(SUPPLIED RECORDS)

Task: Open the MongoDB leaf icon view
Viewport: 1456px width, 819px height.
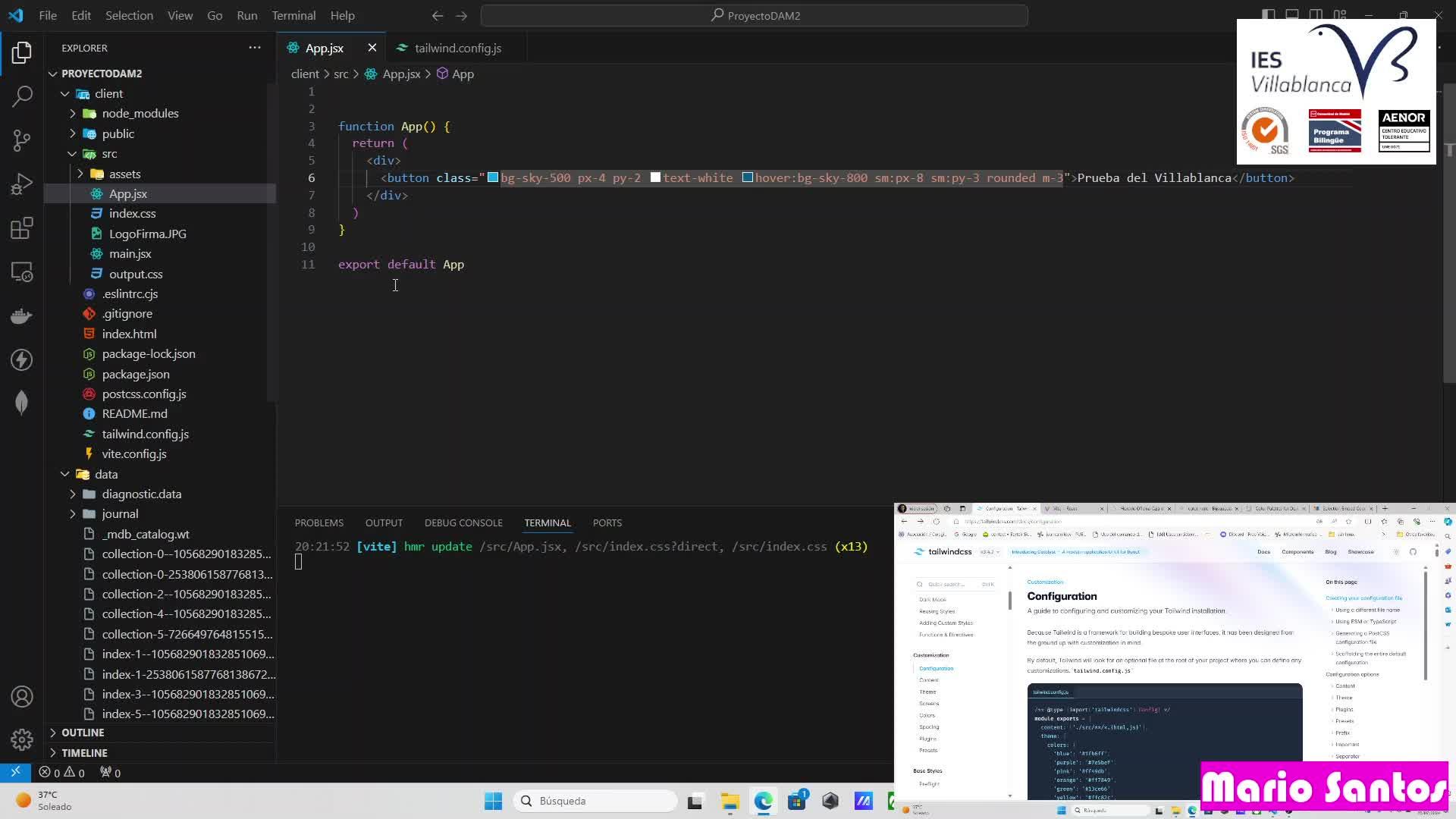Action: click(22, 403)
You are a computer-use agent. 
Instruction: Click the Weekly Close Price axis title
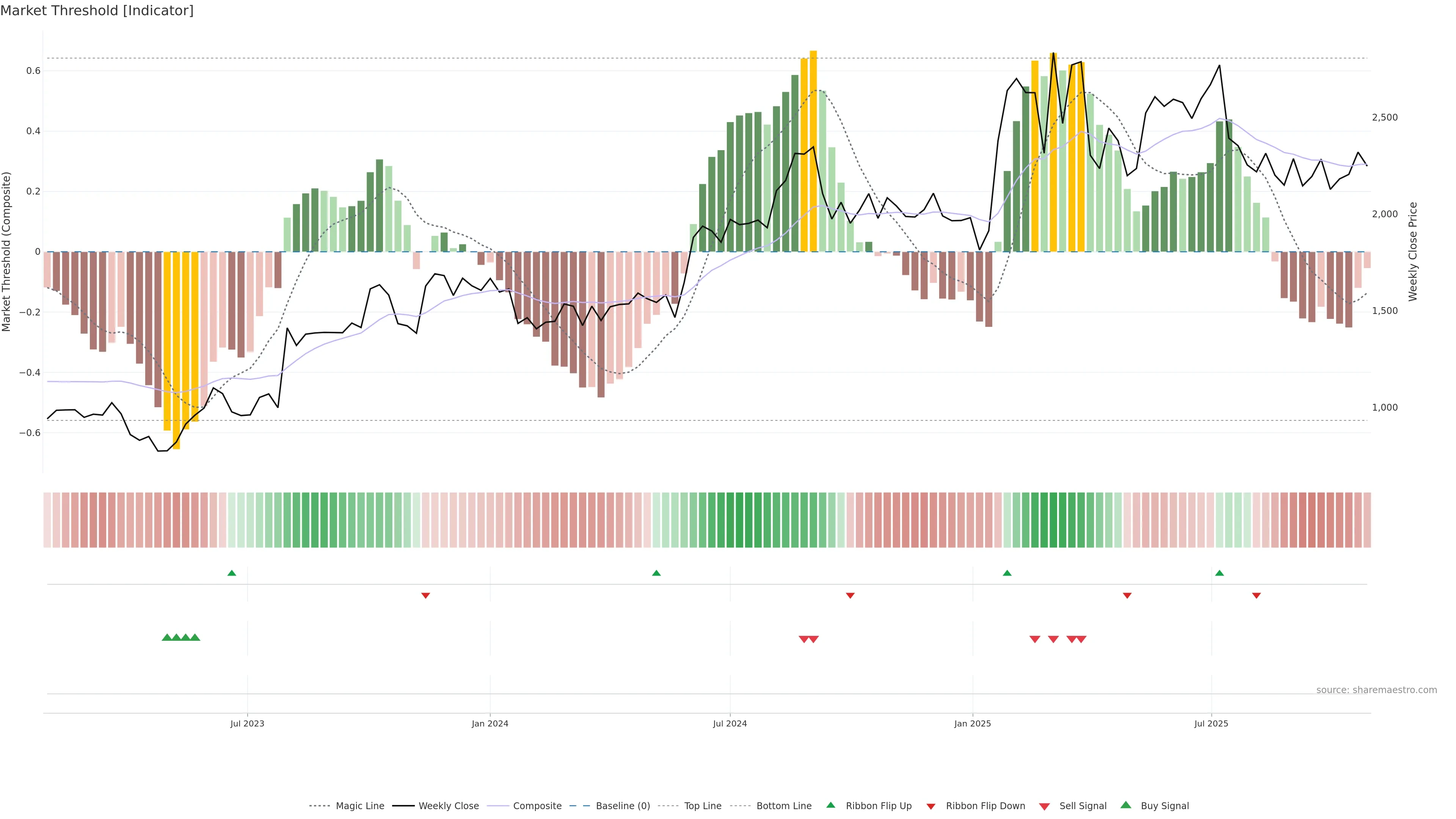click(x=1413, y=251)
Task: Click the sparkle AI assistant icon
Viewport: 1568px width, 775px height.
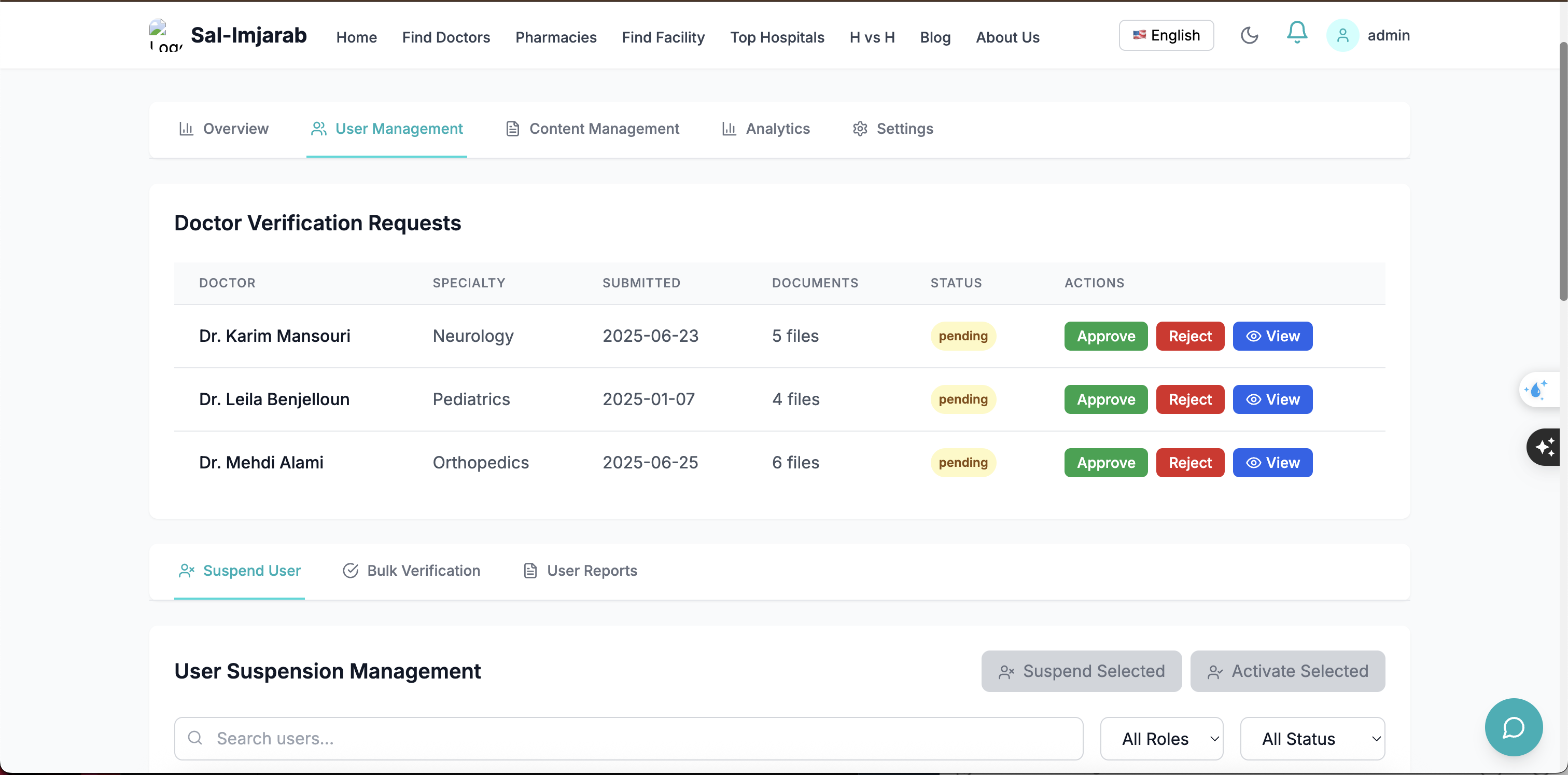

(End SUPPLIED RECORDS)

## WHAT IS REQUIRED
Your reply should consist of one number: how many lines in the entries contain the string "icon".

## ANSWER
2